> _What you have to do_: Starting at the line that contains "Task: Close the staking success notification", output each line exactly as written through the end of the listing below, but leave out the pictures.

> _Data to use_:
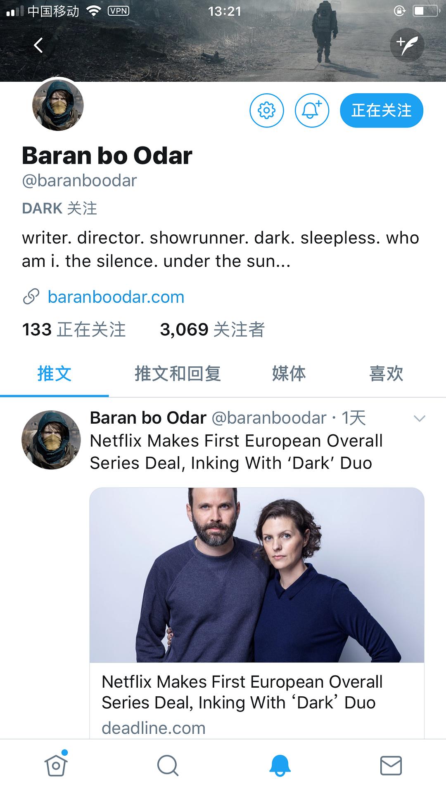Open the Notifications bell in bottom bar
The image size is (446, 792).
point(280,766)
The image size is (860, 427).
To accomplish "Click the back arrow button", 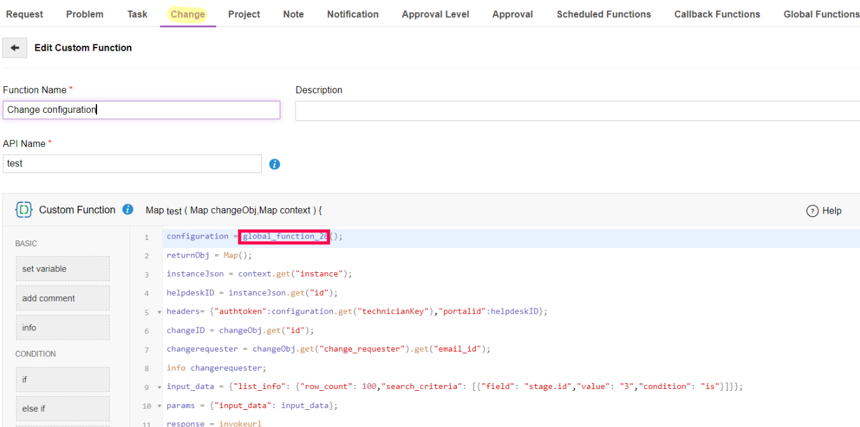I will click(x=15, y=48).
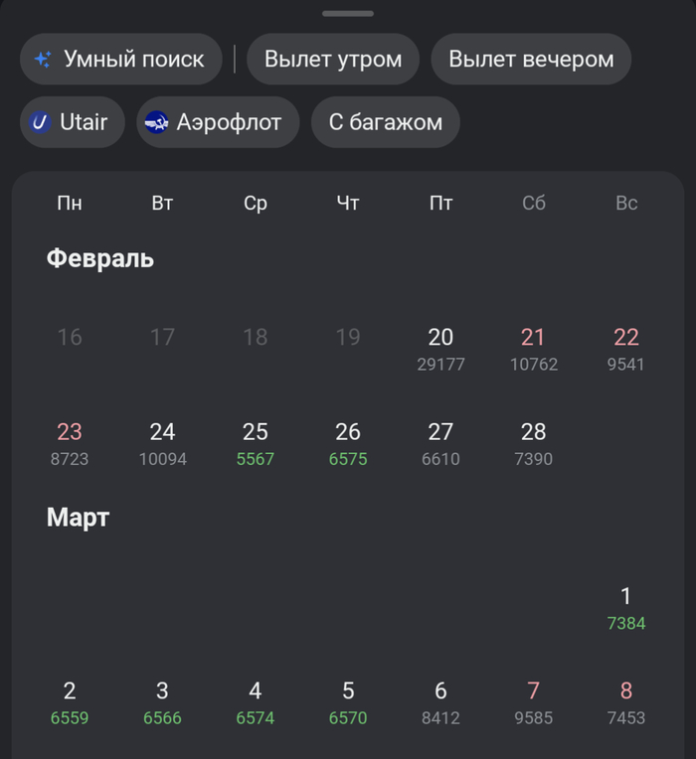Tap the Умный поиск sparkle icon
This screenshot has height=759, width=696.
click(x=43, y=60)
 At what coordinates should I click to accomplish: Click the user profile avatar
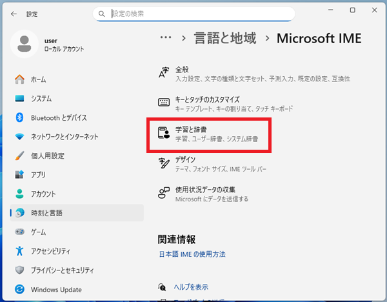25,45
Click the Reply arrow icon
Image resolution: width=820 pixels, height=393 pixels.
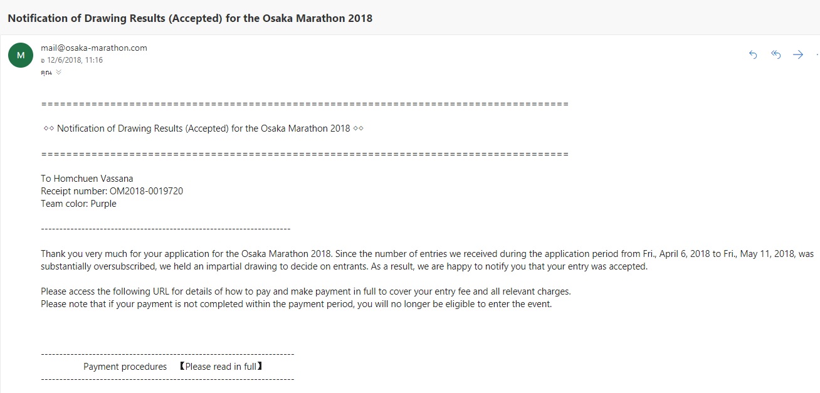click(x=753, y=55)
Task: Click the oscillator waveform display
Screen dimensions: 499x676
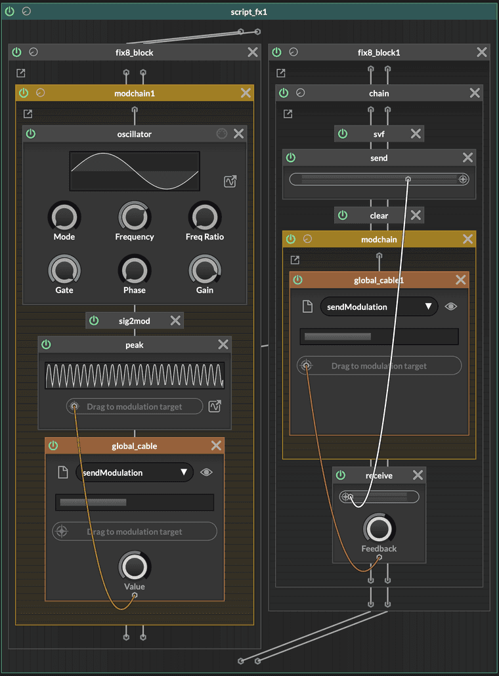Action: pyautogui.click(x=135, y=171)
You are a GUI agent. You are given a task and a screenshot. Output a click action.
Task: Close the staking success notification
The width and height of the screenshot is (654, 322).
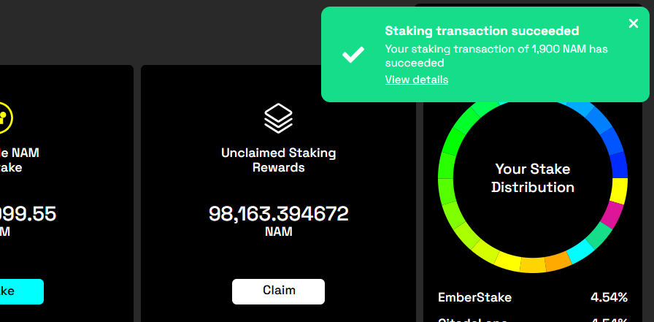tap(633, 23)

> _Exercise answer_:
Task: Close the staking success notification
The width and height of the screenshot is (654, 322).
tap(633, 23)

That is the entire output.